C++17 was supposed to be a major update of the C++ ISO standard. After the Jacksonville meeting (29.02 – 05.03) it looks like it’s rather going to be a major disappointment. I’m not trying to downplay the things that have been voted into the C++17 standard so far, but all major features we hoped for this new version were moved out: modules, concepts, ranges, coroutines, uniform function call syntax.
Here is a brief report of the meetings, Trip report: C++ meeting at Jacksonville, and a quote of what was moved out for the next version:
Let me start enumerating the things we are not going to have in C++17:
- Modules: They will not be in C++17, but in a separate technical specification. That is really a pity, as we will be for more years without having what I was expecting to let me get rid of the text substitution paradigm of the include directive as well as improve compilation times.
- Concepts: They will not be integrated in C++17, but stay for now in their own technical specification. There were concerns about some issues in the TS, which I do not consider essential. Despite that there is implementation experience and even other TS depends on it, it was rejected to move concepts to the IS.
- Ranges: This is a library solution highly depending on concepts. So, no way.

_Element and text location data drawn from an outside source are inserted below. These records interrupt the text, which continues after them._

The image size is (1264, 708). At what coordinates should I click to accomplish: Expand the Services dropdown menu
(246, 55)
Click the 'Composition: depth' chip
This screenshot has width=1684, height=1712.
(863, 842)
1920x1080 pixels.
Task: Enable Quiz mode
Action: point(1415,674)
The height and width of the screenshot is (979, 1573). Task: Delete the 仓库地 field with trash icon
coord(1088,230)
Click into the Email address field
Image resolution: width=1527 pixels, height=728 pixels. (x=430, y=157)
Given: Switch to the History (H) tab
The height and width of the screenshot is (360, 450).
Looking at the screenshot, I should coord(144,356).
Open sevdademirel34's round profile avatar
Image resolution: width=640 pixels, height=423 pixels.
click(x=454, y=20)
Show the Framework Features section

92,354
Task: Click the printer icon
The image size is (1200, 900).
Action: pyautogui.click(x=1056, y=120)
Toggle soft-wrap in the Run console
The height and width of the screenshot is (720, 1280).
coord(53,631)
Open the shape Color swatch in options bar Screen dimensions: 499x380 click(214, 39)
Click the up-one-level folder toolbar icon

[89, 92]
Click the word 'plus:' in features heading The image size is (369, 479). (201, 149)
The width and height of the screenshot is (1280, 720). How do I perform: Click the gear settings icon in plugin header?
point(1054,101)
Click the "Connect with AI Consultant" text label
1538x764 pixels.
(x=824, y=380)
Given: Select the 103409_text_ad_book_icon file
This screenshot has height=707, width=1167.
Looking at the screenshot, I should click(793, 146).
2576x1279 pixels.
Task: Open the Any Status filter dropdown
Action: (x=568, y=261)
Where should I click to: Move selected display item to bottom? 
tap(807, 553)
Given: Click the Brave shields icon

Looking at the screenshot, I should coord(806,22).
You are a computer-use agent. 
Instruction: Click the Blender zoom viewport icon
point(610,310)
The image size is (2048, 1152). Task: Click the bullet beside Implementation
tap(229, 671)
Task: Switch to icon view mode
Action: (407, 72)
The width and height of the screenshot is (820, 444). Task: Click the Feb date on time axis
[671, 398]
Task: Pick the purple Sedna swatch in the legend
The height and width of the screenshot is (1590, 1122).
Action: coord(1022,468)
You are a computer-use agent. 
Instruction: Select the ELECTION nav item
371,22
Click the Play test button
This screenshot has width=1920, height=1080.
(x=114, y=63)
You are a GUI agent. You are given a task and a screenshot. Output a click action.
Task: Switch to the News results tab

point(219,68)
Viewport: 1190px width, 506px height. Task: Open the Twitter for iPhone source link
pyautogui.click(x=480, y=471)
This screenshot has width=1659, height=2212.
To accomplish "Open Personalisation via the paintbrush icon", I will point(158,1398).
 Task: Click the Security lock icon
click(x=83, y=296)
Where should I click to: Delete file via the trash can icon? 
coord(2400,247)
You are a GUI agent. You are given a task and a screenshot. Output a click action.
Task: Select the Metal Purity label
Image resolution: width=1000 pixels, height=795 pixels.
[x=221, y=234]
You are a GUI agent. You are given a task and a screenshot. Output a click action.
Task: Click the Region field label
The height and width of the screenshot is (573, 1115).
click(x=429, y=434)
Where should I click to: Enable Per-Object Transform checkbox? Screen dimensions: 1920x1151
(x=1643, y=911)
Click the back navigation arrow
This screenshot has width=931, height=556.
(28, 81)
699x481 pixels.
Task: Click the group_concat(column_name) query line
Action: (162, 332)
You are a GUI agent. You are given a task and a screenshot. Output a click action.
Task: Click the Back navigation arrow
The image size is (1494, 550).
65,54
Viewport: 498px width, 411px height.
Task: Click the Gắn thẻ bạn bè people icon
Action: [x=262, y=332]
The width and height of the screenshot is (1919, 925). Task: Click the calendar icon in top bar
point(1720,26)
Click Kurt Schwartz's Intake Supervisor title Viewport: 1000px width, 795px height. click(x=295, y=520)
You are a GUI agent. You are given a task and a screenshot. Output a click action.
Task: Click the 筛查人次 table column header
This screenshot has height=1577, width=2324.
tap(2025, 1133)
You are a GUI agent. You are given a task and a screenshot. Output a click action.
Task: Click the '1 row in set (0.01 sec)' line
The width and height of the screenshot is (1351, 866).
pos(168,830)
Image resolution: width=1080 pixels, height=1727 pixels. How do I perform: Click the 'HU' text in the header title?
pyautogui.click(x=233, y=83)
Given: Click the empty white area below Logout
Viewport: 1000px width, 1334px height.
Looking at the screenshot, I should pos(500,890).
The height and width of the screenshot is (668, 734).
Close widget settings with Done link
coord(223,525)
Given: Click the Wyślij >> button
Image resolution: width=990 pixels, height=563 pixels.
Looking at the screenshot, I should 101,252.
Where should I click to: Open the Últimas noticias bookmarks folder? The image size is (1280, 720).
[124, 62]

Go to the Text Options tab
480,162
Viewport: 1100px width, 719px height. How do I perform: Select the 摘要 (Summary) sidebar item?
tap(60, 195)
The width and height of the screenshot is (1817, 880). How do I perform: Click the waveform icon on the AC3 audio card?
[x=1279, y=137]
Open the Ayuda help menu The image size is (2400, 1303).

- Coroutines: There was a very sound proposal with implementation experience. However, again this was targeted to another technical specification.
Besides that, we also will not have the half of uniform function call syntax that I thought was not controversial. To be clear, I really wanted both halves.
You can discuss on the report on reddit. The general feeling is disappointment though.
It looks like C++17 will be a big disappointment. Jacksonville committee could not agree on any major features. Oh, well — back to Haskell.
— Bartosz Milewski (@BartoszMilewski) March 5, 2016
On a side note, standard C++ library in Visual Studio 2015 update 2 is C++17 feature complete (on what has been voted so far prior to the Jacksonville meeting).